**GIVEN REQUEST A**
Please return the lines of the listing below without any changes, beginning at the line that has "Indian Oil Jobs" and stopping after the line that has "May (128, 813)".

**SELECTION**

>> Begin

Uzbek Silk

Uzbekistan Silk production

Silk production in Margilan

In the early days, silk was considered a luxury. Silk was the most valuable material, that was practiced for the generation of money, as a tribute and as a means of payment. Pieces of silk cloth were discovered in Northern Bactria (Kampir-Tepa, 3rd-2nd century BC) are proof of the complex evolution of silk production in ancient times in Central Asia. Bukhara was originally the center of local silk production, after which the center was moved to the Ferghana Valley particularly Margilan.

Silk production in the Margilan city dates back to the 10th century. The city was famous for great masters – craftsmen of silk fabrics such as adras, ikat, khan-atlas, and many others. Gorgeous silk, manufactured in the city and its surroundings, was exported to Europe and the East along the ancient Great Silk Road routes into Baghdad, Kashgar, Khurasan, Egypt, and Greece. Yet today Margilan considers as the silk capital of Uzbekistan. It produces the famous khan-atlas, woven and dyed by hand under old-fashioned technology. 

The secret to Uzbek silk cultivation is to have both silkworms and mulberry trees, preferably the white mulberry, which is the only food the silkworms, or more accurately, what the silk butterfly caterpillars will eat. They are essentially mulberry leaf-eating machines. When the caterpillars are fully grown, they produce a cocoon by extruding silk from their bodies.

margilan ikat, atlas handmade production
margilan silk production handmade

Margilan silk workshops

Margilan is an Ubek town and the center of Uzbekistan’s silk-producing industry locater right next to beg city of Fergana and about a 1-hour drive from Kokand. Margilan is an excellent town to observe the art of spinning and winding and dyeing and weaving silk by hand is a fascinating, unique experience. Over one thousand years of silk-producing history have shaped the “ikat” style Margilan is renowned for. From traditional bright colors to color combinations of the latest fashion, you will find something to suit every taste.

>> End

**GIVEN REQUEST B**
Retype the Uzbek silk text above word for word, beginning at the words "Margilan is an Ubek" and stopping after the words "suit every taste.".

**DATA LISTING**
>> Begin

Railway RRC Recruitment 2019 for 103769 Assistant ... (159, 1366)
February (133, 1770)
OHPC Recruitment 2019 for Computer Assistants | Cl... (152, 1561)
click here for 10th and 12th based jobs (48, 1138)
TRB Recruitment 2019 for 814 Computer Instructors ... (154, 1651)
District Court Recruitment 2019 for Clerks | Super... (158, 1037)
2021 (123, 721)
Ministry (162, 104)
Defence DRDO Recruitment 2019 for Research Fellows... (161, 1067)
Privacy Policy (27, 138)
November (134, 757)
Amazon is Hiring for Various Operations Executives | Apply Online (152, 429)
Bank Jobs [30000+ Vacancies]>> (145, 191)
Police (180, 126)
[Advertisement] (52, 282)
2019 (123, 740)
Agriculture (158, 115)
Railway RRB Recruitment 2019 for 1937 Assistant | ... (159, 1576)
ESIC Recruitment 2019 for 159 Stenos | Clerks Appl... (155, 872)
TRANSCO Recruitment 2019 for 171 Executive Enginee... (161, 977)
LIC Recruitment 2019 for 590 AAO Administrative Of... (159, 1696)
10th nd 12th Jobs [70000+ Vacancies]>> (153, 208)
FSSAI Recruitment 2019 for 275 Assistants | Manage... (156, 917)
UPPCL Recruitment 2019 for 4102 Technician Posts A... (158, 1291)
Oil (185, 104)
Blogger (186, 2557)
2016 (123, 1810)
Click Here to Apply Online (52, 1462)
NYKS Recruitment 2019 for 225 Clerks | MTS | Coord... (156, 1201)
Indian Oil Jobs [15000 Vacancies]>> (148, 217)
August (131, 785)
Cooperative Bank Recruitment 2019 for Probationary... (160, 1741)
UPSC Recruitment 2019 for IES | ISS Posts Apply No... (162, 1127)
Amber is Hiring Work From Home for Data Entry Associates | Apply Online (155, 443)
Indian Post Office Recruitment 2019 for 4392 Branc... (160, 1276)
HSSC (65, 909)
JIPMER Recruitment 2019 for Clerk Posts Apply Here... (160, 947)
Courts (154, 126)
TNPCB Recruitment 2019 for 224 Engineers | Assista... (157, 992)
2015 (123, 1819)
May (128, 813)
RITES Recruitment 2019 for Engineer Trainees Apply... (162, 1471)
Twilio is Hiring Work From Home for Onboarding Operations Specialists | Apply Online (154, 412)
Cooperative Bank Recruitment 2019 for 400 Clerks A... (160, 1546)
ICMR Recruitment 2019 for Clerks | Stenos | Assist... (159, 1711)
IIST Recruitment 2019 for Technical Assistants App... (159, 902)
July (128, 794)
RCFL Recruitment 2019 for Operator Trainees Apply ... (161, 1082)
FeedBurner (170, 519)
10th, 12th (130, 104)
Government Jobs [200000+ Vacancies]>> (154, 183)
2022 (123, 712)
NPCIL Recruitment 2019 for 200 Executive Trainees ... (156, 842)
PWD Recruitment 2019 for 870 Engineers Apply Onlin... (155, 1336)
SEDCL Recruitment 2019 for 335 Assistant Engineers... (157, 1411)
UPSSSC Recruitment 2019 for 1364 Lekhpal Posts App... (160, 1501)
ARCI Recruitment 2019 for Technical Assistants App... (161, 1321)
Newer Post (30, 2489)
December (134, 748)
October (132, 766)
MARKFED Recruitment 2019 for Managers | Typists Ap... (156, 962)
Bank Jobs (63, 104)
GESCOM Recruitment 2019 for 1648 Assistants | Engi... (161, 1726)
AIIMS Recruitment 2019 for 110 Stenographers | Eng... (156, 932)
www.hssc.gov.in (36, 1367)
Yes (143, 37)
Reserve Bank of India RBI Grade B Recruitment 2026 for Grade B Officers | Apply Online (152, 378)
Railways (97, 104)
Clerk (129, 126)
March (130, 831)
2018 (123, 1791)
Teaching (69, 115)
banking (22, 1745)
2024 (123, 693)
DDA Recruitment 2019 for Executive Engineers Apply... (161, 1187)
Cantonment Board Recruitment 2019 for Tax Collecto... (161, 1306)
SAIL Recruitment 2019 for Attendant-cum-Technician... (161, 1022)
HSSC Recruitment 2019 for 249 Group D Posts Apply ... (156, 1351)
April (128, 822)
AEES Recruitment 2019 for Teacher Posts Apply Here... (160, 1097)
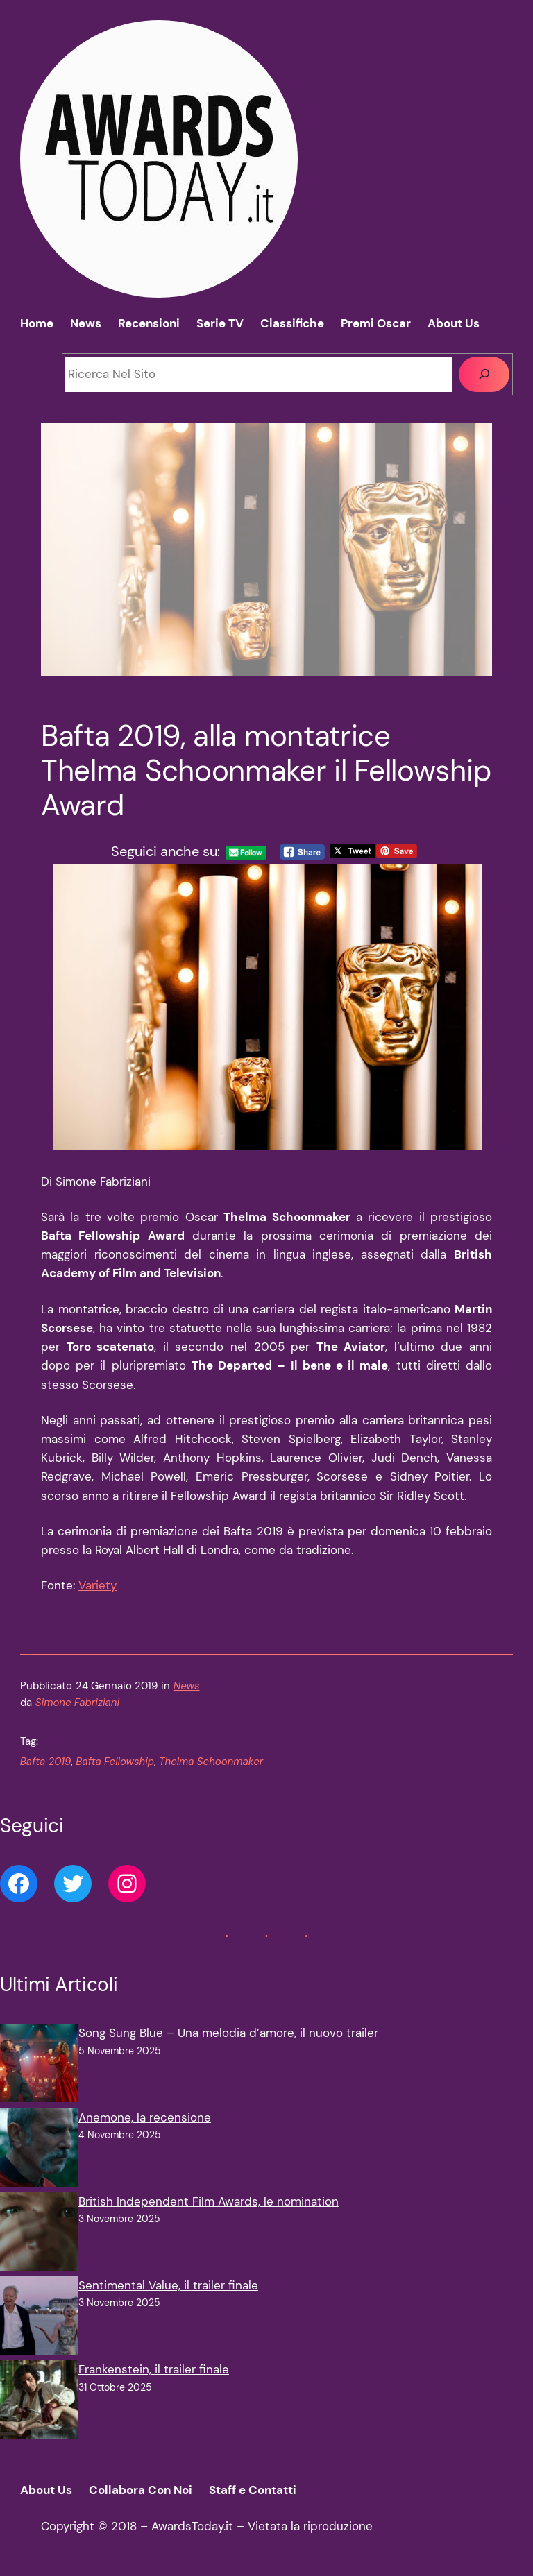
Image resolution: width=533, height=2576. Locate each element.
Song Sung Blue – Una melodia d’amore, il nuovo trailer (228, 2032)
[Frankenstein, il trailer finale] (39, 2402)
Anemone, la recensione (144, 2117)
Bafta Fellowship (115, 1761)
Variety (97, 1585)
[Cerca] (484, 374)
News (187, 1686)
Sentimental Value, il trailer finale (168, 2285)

>> End

**WRITTEN RESPONSE A**
Indian Oil Jobs [15000 Vacancies]>> (148, 217)
August (131, 785)
Cooperative Bank Recruitment 2019 for Probationary... (160, 1741)
UPSC Recruitment 2019 for IES | ISS Posts Apply No... (162, 1127)
Amber is Hiring Work From Home for Data Entry Associates | Apply Online (155, 443)
Indian Post Office Recruitment 2019 for 4392 Branc... (160, 1276)
HSSC (65, 909)
JIPMER Recruitment 2019 for Clerk Posts Apply Here... (160, 947)
Courts (154, 126)
TNPCB Recruitment 2019 for 224 Engineers | Assista... (157, 992)
2015 (123, 1819)
May (128, 813)

**WRITTEN RESPONSE B**
Margilan is an Ubek town and the center of Uzbekistan’s silk-producing industry locater right next to beg city of Fergana and about a 1-hour drive from Kokand. Margilan is an excellent town to observe the art of spinning and winding and dyeing and weaving silk by hand is a fascinating, unique experience. Over one thousand years of silk-producing history have shaped the “ikat” style Margilan is renowned for. From traditional bright colors to color combinations of the latest fashion, you will find something to suit every taste.